SHOT 12 – One stunning shot that led to a flurry of birdies and a cherished maiden title for Joshi

By Joy Chakravarty (@TheJoyofGolf)

As the winter sun started to drift towards the horizon, Khalin Joshi was facing all kinds of problems in giving a last push to his maiden Asian Tour title hopes in the 2018 Panasonic Open – India.

Joshi had started the final round at Delhi Golf Club tied for the lead at 13-under par alongside Bangladesh’s Siddikur Rahman, and one ahead of compatriot Ajeetesh Sandhu.

The lead was clinched thanks to a sensational round of eight-under par 64 the day before when he made nine birdies despite missing out on three greens in regulation.

The age-old adage in golf says it’s always difficult to follow up a low round with another, and Joshi was experiencing it first-hand. After starting the day with a bogey on the par-5 opening hole, he was even-par for the day after the 13th and had slipped one shot behind Siddikur and the steady Sandhu.
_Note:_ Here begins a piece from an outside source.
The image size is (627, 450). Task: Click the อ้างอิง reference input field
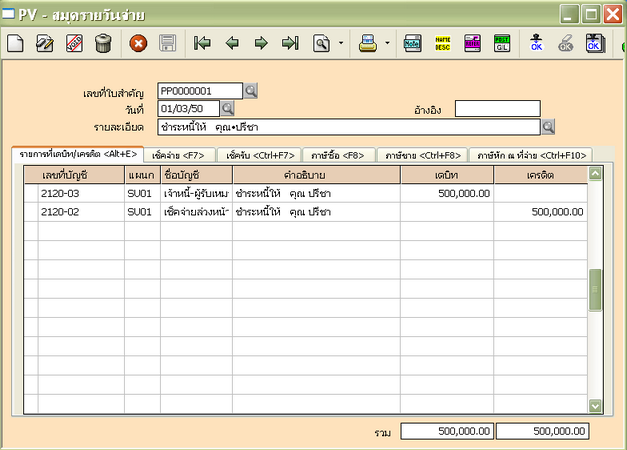point(497,108)
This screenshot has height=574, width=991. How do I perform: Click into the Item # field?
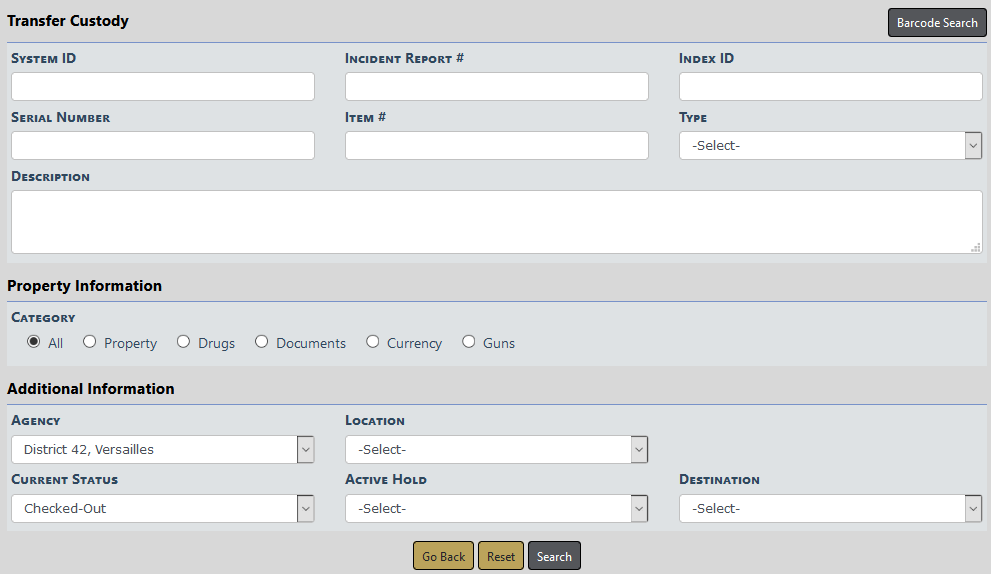[496, 146]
With just five holes remaining, Joshi knew he had to somehow find a way of turning things around. Bogeys were to be avoided and a birdie on the par-5 14th was becoming very important if he was to kickstart a run towards the finishing line.

A good tee shot on the 14th usually sets up a good birdie opportunity. It wasn’t Joshi’s worst drive, but it had leaked right into the rough. But that was not the only problem. When he reached his ball, he also found out that the intended trajectory of the ball was obstructed completely by the overhanging branch of a tree in front of him.

“When I was thinking about the second shot, I knew I had to give myself a chance for birdie. Siddikur was in a good position and he was already one ahead,” said Joshi.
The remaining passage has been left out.